DeepSeek, a Chinese artificial intelligence startup, temporarily paused new user registrations on Monday, citing “large-scale malicious attacks” targeting its services.
The company reassured existing users that they would still be able to access their accounts without disruption.
The announcement follows a milestone moment for DeepSeek, which overtook OpenAI’s ChatGPT as the most-downloaded free app in the U.S. on Apple’s App Store earlier in the day.
Its AI Assistant has captured attention across the tech sector, sparking discussions about its impact on the competitive dynamics in generative AI—a market projected to surpass $1 trillion in annual revenue over the next decade.
Founded in 2023, DeepSeek has emerged as a fast-growing competitor to established players like OpenAI and Google.
The company’s buzz surged last week with the release of its R1 model, a reasoning-focused AI tool praised for its open-source framework, enabling developers worldwide to utilize and expand on it.
R1’s rapid ascent in app stores and industry rankings underscores its capabilities, which some argue rival leading models.
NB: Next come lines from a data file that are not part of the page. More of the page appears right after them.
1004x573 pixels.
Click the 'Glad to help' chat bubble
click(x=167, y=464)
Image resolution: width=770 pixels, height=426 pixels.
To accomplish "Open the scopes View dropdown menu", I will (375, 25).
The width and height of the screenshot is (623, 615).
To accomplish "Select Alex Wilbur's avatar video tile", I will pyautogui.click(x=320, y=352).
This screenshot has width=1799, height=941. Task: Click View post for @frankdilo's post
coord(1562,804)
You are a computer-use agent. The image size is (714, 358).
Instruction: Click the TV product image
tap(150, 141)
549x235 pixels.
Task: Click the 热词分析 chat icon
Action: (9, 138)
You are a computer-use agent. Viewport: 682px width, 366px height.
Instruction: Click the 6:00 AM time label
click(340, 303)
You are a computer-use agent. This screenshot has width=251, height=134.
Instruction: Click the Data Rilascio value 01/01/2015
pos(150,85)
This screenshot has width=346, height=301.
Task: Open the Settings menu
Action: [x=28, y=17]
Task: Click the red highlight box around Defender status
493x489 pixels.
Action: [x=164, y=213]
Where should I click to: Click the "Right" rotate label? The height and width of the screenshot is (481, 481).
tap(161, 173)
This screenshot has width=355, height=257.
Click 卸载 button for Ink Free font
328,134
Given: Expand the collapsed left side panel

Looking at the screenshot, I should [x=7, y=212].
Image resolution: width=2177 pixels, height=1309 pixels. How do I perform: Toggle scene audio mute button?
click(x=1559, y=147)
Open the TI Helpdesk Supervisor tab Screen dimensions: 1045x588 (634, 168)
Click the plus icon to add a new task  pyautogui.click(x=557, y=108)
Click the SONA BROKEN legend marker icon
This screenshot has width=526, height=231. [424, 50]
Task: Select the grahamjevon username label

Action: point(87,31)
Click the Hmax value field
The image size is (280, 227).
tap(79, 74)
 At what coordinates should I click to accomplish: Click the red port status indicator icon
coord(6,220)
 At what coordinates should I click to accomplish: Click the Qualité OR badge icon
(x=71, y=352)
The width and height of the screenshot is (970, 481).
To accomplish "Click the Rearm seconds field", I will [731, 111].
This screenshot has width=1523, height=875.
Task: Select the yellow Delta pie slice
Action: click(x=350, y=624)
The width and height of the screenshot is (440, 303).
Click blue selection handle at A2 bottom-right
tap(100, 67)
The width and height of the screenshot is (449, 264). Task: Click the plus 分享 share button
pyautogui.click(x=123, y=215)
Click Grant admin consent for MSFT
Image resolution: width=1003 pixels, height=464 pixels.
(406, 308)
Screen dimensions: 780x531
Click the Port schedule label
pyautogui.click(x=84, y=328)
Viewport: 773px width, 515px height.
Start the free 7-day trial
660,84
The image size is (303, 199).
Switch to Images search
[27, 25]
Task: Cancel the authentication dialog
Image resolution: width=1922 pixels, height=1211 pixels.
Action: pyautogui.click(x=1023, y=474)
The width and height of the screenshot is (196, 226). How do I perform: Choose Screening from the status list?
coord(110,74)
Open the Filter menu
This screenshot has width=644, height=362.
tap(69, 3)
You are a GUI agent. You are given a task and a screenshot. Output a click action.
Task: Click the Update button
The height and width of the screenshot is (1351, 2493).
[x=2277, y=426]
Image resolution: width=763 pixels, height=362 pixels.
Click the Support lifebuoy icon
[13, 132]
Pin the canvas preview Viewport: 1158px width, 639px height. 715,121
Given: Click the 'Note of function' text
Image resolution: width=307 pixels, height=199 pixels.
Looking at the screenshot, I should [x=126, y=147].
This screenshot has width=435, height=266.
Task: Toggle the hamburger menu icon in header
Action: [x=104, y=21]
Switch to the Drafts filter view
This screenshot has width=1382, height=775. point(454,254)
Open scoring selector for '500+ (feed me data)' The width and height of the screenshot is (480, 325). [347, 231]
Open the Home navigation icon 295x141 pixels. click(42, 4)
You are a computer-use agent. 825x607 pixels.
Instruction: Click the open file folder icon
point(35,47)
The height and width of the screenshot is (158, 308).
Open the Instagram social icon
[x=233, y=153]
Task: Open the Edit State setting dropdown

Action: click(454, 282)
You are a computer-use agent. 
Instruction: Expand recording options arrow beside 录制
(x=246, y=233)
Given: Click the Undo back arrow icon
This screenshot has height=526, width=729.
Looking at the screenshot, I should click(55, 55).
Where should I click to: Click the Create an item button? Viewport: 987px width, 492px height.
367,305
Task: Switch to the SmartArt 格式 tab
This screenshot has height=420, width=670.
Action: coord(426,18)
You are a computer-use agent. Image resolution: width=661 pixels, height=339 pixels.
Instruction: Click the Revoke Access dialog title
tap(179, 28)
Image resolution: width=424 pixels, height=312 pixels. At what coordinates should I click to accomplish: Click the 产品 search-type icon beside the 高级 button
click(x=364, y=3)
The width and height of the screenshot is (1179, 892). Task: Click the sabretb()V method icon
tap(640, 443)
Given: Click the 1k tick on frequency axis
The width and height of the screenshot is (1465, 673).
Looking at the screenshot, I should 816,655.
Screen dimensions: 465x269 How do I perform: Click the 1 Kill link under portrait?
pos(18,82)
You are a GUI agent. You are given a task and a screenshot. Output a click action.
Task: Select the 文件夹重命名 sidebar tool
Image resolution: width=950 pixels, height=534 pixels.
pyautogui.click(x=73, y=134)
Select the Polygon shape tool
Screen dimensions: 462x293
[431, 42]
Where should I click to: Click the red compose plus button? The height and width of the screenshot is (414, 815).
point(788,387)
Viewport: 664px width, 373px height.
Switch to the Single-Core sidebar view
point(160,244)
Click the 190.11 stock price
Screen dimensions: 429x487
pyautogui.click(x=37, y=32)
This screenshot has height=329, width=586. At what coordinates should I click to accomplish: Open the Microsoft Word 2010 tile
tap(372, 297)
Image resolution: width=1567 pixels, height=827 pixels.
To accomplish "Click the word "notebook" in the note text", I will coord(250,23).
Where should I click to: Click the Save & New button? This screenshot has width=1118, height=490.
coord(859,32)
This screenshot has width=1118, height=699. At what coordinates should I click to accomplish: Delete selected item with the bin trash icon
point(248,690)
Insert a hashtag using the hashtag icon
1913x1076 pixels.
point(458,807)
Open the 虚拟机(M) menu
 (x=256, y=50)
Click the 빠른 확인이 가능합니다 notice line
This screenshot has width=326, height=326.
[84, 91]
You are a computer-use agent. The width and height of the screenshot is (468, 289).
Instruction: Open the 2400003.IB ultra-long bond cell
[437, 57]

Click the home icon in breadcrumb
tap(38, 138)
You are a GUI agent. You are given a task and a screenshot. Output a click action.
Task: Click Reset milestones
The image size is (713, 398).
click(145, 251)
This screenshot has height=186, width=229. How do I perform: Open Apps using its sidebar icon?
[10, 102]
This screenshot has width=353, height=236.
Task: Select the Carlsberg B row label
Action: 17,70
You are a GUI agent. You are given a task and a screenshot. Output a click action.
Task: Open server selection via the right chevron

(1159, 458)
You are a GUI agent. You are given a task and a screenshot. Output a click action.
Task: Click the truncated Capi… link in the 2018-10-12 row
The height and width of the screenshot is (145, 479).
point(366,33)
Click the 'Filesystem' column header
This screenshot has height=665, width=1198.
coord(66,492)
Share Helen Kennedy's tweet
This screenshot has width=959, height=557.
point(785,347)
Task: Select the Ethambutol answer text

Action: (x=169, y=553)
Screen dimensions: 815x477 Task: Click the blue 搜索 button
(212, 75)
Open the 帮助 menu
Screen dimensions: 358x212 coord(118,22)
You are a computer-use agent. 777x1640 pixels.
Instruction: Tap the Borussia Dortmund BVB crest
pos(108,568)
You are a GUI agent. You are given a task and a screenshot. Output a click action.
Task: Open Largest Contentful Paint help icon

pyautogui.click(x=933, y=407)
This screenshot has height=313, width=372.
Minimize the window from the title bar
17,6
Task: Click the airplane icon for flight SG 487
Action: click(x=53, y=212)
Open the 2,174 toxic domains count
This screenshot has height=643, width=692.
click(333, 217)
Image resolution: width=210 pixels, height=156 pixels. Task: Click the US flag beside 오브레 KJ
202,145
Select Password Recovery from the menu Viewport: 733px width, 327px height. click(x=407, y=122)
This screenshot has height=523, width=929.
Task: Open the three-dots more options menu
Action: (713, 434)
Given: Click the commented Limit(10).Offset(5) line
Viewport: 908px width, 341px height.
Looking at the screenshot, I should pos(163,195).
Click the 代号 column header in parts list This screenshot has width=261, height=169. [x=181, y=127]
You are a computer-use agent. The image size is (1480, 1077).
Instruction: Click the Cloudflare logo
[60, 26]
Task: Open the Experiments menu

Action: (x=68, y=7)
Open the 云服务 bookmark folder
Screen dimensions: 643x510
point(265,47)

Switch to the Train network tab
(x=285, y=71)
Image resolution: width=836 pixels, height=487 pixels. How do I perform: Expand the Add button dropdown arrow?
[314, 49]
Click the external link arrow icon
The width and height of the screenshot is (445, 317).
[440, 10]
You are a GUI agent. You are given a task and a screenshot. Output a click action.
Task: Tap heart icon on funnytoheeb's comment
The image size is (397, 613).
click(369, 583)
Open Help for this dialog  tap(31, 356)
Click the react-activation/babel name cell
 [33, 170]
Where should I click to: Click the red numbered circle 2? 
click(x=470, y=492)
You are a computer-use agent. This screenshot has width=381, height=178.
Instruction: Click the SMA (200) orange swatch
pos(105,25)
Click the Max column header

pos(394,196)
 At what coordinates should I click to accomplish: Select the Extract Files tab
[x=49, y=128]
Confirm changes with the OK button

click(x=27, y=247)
Notably, DeepSeek achieved this progress despite U.S. export restrictions on advanced chips to China over the past three years.
Analysts estimate that training the R1 model cost only $5.6 million, significantly less than Meta’s LLaMA model, which reportedly required 10 times the investment.
This cost-efficiency has raised questions across the business world about whether massive funding rounds and ballooning valuations are sustainable—or signs of an AI bubble.
As excitement around generative AI continues to build, DeepSeek’s rise highlights both the promise and the volatility of the sector.
Whether it can sustain its momentum amid cybersecurity challenges remains a key question for the industry.